Q 19 Nucleous
Q.19. An unknown nucleus collides with a ${}^{4}He$ nucleus, and after the collision the two nuclei travel in perpendicular directions relative to each other. If kinetic energy is lost in the collision, the unknown nucleus must be
(1) ${}^{28}N$
(2) ${}^{4}He$
(3) ${}^{12}C$
(4) a nucleus with mass lighter than ${}^{4}He$

Dear Student , 

Let a particle A of mass m and initial velocity u makes collision with another particle B of equal mass at rest. Let the collision be elastic. Let v₁ and v₂ be the velocity of two bodies after collision. Let θ be the angle between A and B after the collision.
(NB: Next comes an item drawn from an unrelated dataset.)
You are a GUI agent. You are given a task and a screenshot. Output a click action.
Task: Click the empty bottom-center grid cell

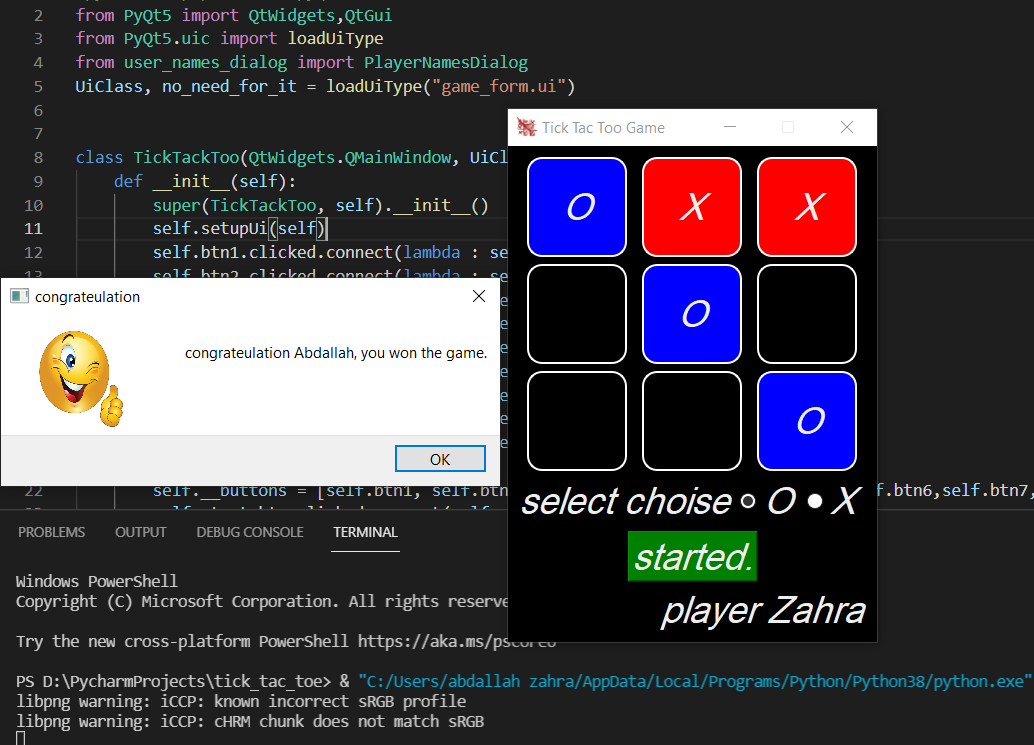point(692,421)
Using principal of conservation of linear momentum, we have
$$\begin{gathered} mu=m{v}_1+m{v}_2 \\ \Rightarrow u=v_1+v_2 \\ \Rightarrow u^2=\left(v_1+v_2\right).\left(v_1+v_2\right) \\ \Rightarrow u^2=v_1^2+v_2^2+2v_1{v}_2\cos \theta .....\left(1\right) \end{gathered}$$
Further, total kinetic energy before collision = total kinetc energy after collision.
$$\begin{gathered} \frac{1}{2}m{u}^2=\frac{1}{2}m{v}_1^2+\frac{1}{2}m{v}_2^2 \\ \Rightarrow u^2=v_1^2+v_2^2 .....\left(2\right) \end{gathered}$$
Equating equation (1) and (2), we have
$2v_1{v}_2\cos \theta =0$
For oblique collision, v_1, v₂ is finite. So, cosθ = 0
$$\begin{gathered} \theta ={\cos }^{-1}0 \\ \Rightarrow \theta =\frac{\mathrm{\pi }}{2}=90° \end{gathered}$$
Thus, particales would move in mutually perpendicular direction after collision.
So option (4) will be correct here 
Regards